Battling Bombers stare down unwanted record

Essendon can't do anything but stay galvanised as they stare down the demoralising prospect of notching a club-record 18th consecutive defeat, says coach Brad Scott.
The Bombers suffered their 17th loss in a row during Sunday night's 34-point trouncing by the Western Bulldogs.
Essendon, who next face Melbourne at Adelaide Oval on Saturday, previously experienced such a run of misfortune in 2016 when players were suspended because of the supplements saga.
The current streak includes last season's 13-game losing run when they were cruelled by injuries.
"It's just a fact that can't be argued. There's no point," Scott said.
"No one puts the number up with an asterisk next to it and says 'For 90 per cent of those games, you could hardly field a team'. No one cares about that. And I don't care either.
"It's just one of those facts that you have to deal with and it potentially can get demoralising, but that's what we're fighting against, and that's the challenge that we're all faced with.
"I'm faced with it as coach, our leaders are faced with it and people ask a lot of the time 'What do you want from your leaders?' Well, they need to keep the group galvanised, and they need to perform on-field."
Scott was confident the winless stretch wasn't taking its toll.
"On the surface, you'd be concerned about it, but I don't see it with the group," he said.
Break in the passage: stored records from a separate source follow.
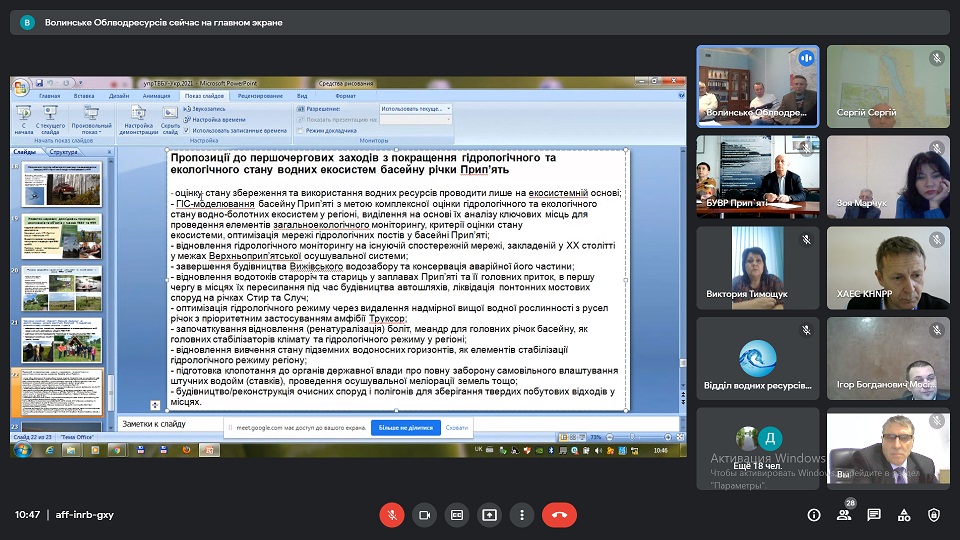Click the Present now screen share icon
This screenshot has width=960, height=540.
tap(489, 515)
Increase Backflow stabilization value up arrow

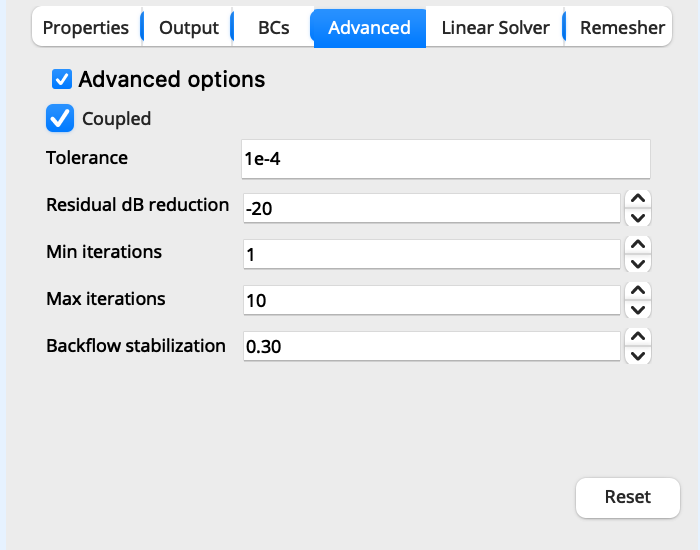tap(638, 337)
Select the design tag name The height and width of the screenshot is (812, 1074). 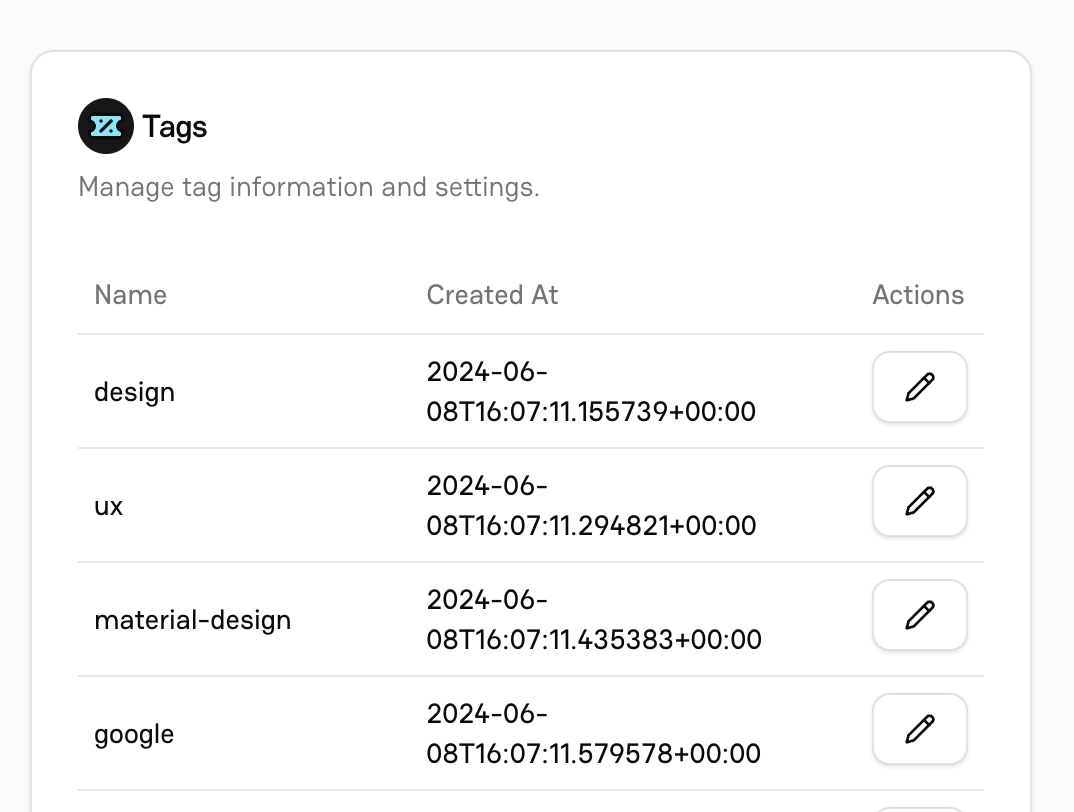[134, 392]
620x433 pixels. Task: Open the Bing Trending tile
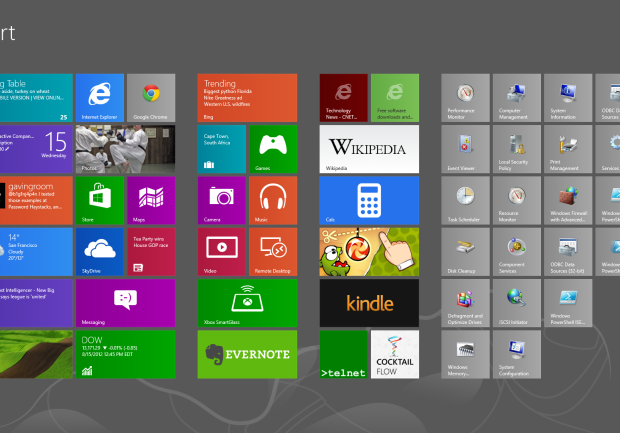(x=247, y=97)
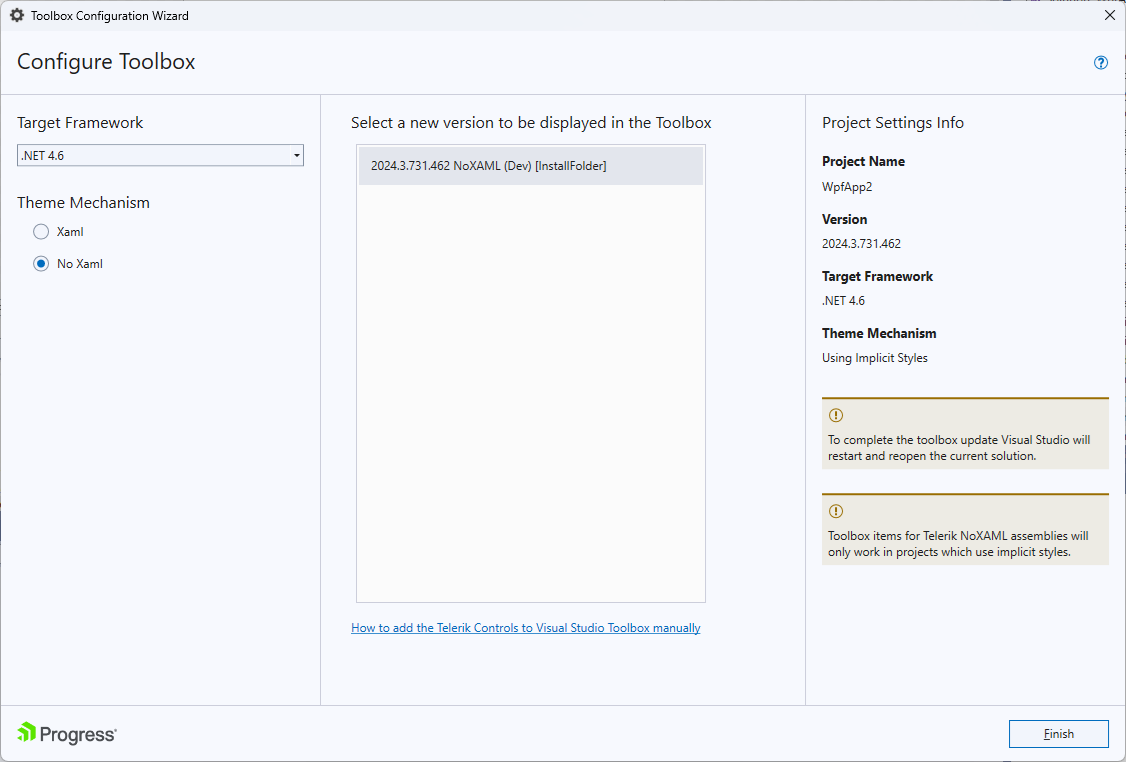Image resolution: width=1126 pixels, height=762 pixels.
Task: Click the wizard gear icon in the title bar
Action: tap(15, 15)
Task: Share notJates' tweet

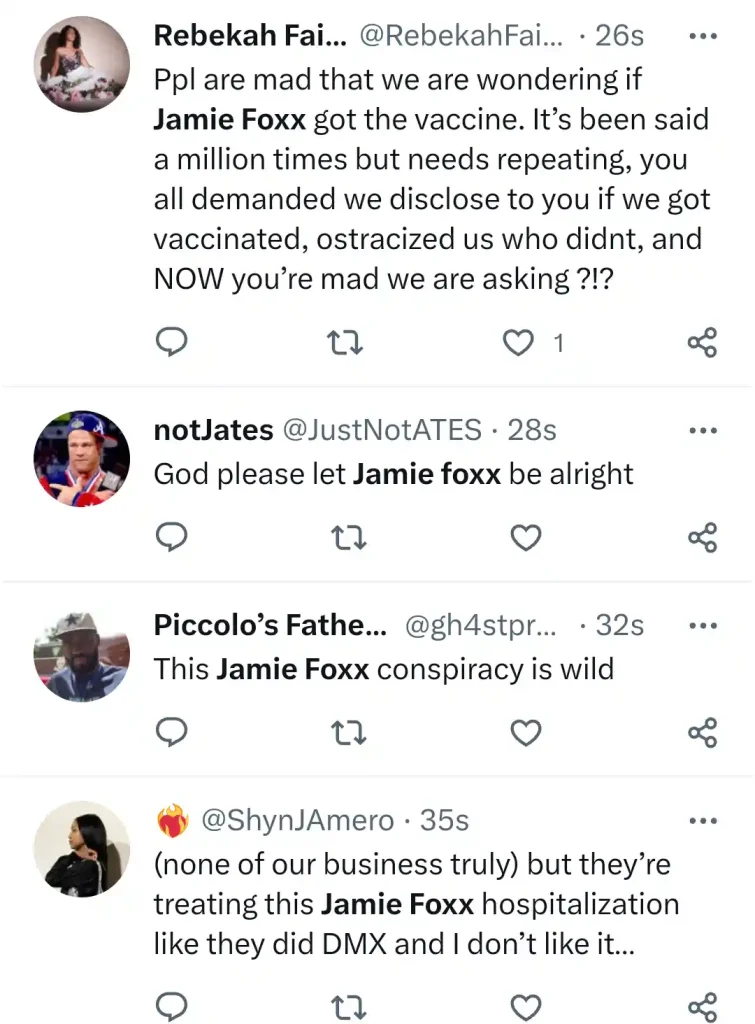Action: (x=703, y=537)
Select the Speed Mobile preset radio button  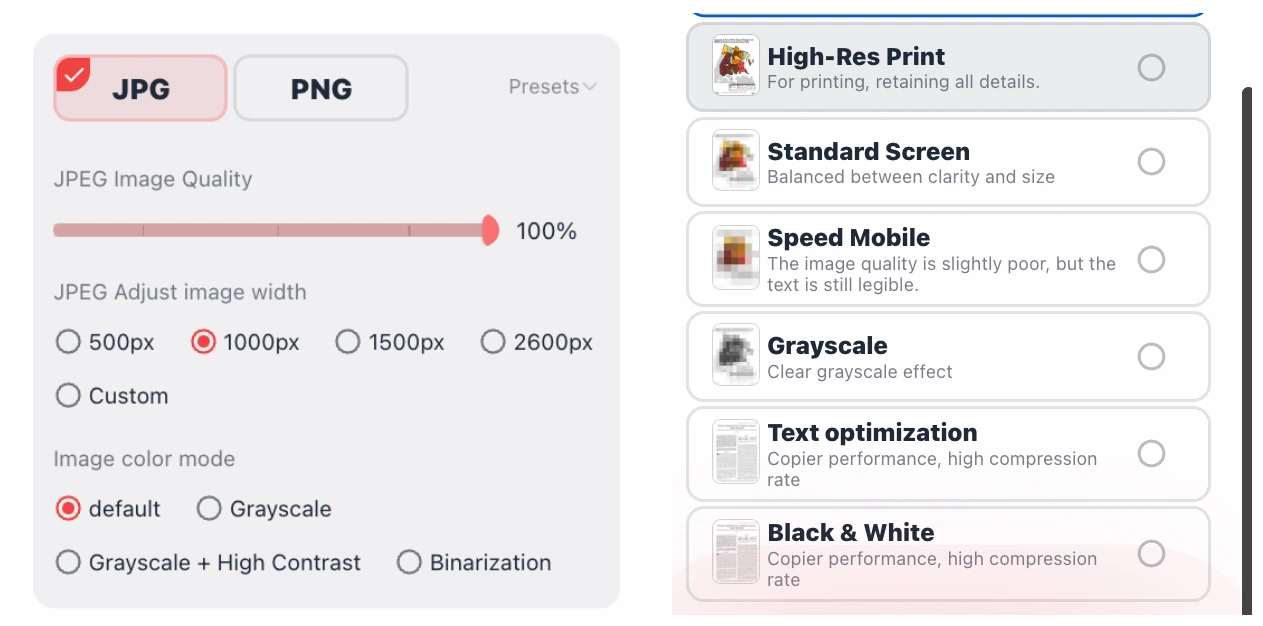point(1151,258)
"I have a lot of belief in the character of the group and the individual players that we've recruited, and they're showing that fight without the reward at the moment, but I'm very optimistic that they're made of the right stuff."
The Essendon boss refused to write off the season despite a 0-4 start.
"You can go through history and lots of sides have started like this, even worse, 0-5, 0-6 and played finals ... we're not anywhere near starting to look at finals as out of reach or anything like that," Scott said.
"But we're not focused on those things anyway. We're focused on consistent improvement of our players."
Jordan Ridley should return, but luckless defender Zach Reid sat out the final quarter with a fresh hamstring concern.
"He wanted to start the last quarter, but ... he was aware of his hamstring," he said.
"It's hard to get a definitive answer out of the medical guys, because with Reidy, there's an extra layer of concern there... I took it out of his hands, just given his history, I wasn't prepared to take the risk. But we'll get it checked, and hopefully he's right and I'm wrong."